SELECTED EXCERPT:
· · · · ·
Instead of having one behemoth of a jupyter notebook, there are multiple distinct notebooks each
focusing on a different phase of the project. A majority of the notebooks focus on modeling and using different
classifiers. Each notebook is numbered in the order they were completed, this keeps everything in a linear order.
- [Source Code](src/): this is were custom python functions/variables are stored that are used throughout the project.
It is installed into the conda environment when you first create the environment, and any changes automagically appear.
- [Project Environment](environment.yml): to enable reproducibility of the project environment I recommend you use the
environment.yml file along with anaconda. However there is also an alternative requirements.txt file in the event
that one is unable to access/install anaconda. Reproducing the same environment allows for consistent results.
· · · · ·
According to the excerpt on the project's layout, in what order are the notebooks numbered?
· · · · ·
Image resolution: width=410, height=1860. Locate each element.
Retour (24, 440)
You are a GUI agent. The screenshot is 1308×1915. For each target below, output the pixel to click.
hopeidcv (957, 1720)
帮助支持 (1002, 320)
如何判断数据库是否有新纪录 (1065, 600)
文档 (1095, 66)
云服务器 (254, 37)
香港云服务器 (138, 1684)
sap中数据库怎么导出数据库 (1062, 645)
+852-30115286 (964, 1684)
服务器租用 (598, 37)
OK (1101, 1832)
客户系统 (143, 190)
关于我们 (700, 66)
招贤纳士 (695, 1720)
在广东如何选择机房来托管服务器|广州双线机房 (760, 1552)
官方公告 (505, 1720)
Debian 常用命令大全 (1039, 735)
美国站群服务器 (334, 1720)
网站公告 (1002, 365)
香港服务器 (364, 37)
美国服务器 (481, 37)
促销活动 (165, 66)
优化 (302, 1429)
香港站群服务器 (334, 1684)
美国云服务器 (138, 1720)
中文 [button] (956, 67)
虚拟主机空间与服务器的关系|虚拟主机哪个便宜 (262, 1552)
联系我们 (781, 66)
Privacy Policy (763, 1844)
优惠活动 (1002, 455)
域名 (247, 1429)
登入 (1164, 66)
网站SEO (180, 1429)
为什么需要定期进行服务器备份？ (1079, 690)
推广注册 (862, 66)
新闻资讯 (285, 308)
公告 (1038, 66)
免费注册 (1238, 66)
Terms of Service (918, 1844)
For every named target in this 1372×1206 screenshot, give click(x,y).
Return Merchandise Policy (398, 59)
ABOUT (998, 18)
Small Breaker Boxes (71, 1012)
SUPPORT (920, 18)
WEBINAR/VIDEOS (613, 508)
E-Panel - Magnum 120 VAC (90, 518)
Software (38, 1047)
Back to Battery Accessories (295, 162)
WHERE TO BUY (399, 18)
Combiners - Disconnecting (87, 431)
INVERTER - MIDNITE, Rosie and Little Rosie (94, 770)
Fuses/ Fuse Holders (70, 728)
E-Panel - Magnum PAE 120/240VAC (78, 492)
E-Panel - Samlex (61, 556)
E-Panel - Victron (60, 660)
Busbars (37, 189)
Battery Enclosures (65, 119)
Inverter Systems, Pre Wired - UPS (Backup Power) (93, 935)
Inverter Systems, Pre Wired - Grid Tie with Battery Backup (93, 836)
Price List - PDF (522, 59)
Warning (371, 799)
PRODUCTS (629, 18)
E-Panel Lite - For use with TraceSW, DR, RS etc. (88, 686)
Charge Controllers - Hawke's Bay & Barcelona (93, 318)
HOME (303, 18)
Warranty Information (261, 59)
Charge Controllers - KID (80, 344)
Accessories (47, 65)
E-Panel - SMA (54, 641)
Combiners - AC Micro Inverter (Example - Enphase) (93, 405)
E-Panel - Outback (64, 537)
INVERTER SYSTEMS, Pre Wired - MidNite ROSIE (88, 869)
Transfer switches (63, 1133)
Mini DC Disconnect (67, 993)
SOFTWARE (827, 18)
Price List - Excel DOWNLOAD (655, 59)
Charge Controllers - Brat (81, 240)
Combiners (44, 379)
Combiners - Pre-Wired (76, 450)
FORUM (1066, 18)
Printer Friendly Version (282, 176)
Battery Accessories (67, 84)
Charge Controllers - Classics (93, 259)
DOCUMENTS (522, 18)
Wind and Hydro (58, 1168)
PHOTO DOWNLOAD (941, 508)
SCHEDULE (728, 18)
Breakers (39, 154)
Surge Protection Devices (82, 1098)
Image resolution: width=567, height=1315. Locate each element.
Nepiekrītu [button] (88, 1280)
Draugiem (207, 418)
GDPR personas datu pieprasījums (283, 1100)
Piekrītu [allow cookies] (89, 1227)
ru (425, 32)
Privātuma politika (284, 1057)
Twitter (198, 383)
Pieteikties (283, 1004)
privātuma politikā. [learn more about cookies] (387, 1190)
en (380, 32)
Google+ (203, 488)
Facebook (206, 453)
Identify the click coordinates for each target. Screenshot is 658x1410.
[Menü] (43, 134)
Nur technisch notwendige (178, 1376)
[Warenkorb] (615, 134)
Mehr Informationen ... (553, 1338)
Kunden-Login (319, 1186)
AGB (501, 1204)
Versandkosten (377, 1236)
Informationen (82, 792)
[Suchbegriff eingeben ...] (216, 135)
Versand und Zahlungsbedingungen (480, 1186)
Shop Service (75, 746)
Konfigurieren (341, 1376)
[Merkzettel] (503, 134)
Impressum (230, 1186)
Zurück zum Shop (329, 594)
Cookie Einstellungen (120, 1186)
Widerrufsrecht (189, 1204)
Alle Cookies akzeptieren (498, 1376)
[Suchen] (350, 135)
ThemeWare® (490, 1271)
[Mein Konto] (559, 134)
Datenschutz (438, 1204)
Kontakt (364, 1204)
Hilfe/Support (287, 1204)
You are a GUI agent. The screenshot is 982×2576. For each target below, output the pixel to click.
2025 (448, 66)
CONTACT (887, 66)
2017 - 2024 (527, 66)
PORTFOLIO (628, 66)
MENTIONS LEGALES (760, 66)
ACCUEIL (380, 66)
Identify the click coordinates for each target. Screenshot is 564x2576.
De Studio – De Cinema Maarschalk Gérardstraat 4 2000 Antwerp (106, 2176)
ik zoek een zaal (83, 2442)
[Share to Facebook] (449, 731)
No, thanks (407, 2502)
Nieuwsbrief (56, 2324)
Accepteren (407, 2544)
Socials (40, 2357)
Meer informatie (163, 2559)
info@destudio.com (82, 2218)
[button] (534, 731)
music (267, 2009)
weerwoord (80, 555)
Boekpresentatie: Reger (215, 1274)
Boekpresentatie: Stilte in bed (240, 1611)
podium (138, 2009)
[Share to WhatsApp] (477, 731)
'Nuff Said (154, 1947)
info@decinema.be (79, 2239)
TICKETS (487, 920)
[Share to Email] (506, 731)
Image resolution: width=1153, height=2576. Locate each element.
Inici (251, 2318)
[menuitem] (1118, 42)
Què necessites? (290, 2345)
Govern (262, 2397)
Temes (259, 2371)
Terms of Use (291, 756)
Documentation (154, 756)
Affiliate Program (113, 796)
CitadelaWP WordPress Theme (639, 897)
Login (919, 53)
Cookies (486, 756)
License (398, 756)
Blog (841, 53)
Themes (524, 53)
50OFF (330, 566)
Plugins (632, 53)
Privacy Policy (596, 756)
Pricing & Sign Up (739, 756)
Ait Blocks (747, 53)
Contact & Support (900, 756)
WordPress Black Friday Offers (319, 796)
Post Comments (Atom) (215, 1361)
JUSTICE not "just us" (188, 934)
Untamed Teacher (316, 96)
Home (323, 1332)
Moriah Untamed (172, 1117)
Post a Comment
· · · · ·
OUTPUT: They are numbered in the order they were completed.